Tiller and Schanzenbach defined political ideology by whether the judge had been appointed by a Democrat or a Republican. They compared the political ideology of a lower court and its appeals court to see how sentence lengths of trial judges were affected.

The two Northwestern University School of Law professors are filling in missing scholarship on the courts, Tiller says. Political scientists have shown that political ideology matters in court outcomes, but they know little about how legal doctrines are made and used by the courts, he says. In contrast, legal scholars well understand legal doctrines and how judges use them, but they have not been systematic in developing or testing any theories about how judges’ motives influence their decisions.

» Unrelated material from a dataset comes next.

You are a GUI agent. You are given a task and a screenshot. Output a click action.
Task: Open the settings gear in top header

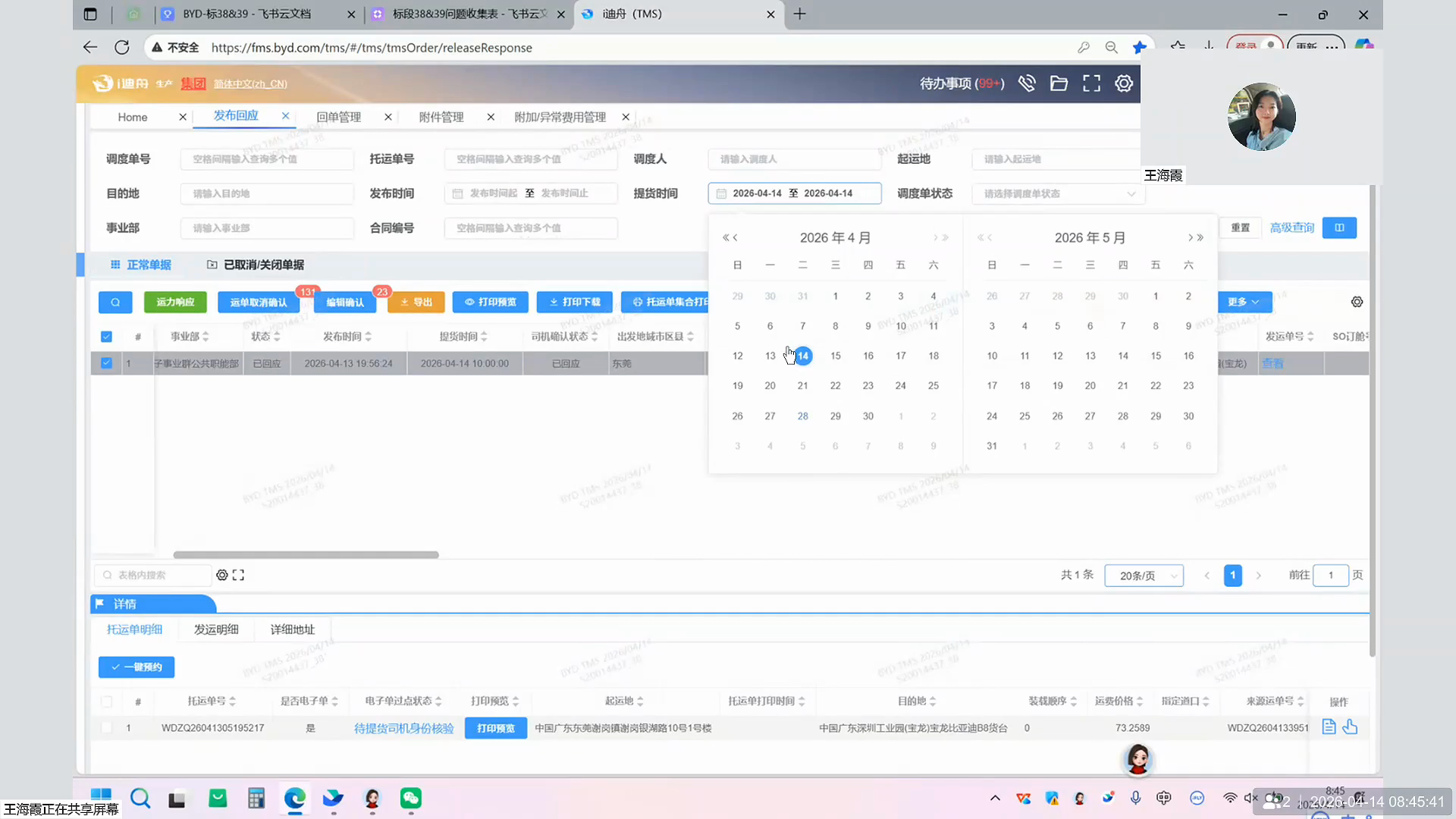1124,83
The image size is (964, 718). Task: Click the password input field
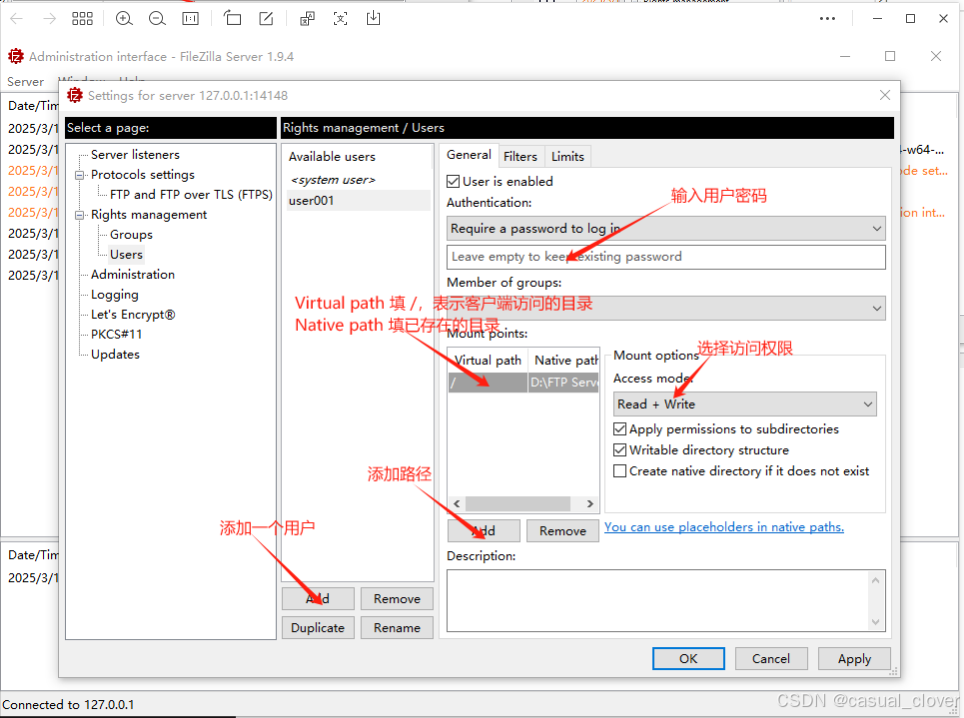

Using game theory learned at the University of California, Berkeley, Tiller has been enhancing the literature by showing just how lower and higher court judges strategize with each other in their use of legal doctrines and decision-making techniques. 

An earlier study of Tiller’s that looked at environmental law cases found similar political manipulation of judicial decisions.

“Overall these findings suggest that judges manipulate law and facts over various areas of law,” he says.

Tiller also looked at political dynamics among judges on appellate circuit courts in a 1998 article in the Yale Law Journal, written with Professor Frank Cross, University of Texas at Austin School of Law. They found that an appellate panel (three randomly chosen judges from the full circuit) of three Republican appointees or three Democratic appointees will often ignore the legal precedent if it doesn’t give them the outcome they want.

“But if one of the three judges comes from the different party -- say two Republicans and a Democrat or two Democrats and a Republican -- the judge from the minority party acts as a whistle blower and forces the other two to obey the law,” he says. “Political diversity on a court seems to offer real value in making sure legal precedents are obeyed.”

In a recent Columbia Law Review article, Tiller and Cross proposed that because of the benefits of judicial whistle blowing, three appellate judges from the same party should never be put on a panel together.

“The point is that even though we do have political ideologues on appeals courts, the system could be tinkered with enough to make sure that legal doctrines get obeyed,” Tiller says.

In much the same vein, Tiller believes that lower as well as higher courts could be tinkered with to ensure that they are ideologically different from one another so that legal doctrines get obeyed.

“Setting up such structures to counteract the ideological manipulation of judicial decisions would be far from easy, but well worth thinking about,” he says.

Tiller points out that the press and the general public already is well aware of how politics skew judicial decision making.

“It is time,” he concludes, “that academics and policy makers start thinking about how to restructure the institutions of the judiciary to optimize the political dynamics of judicial decision making for better creation and use of the law.”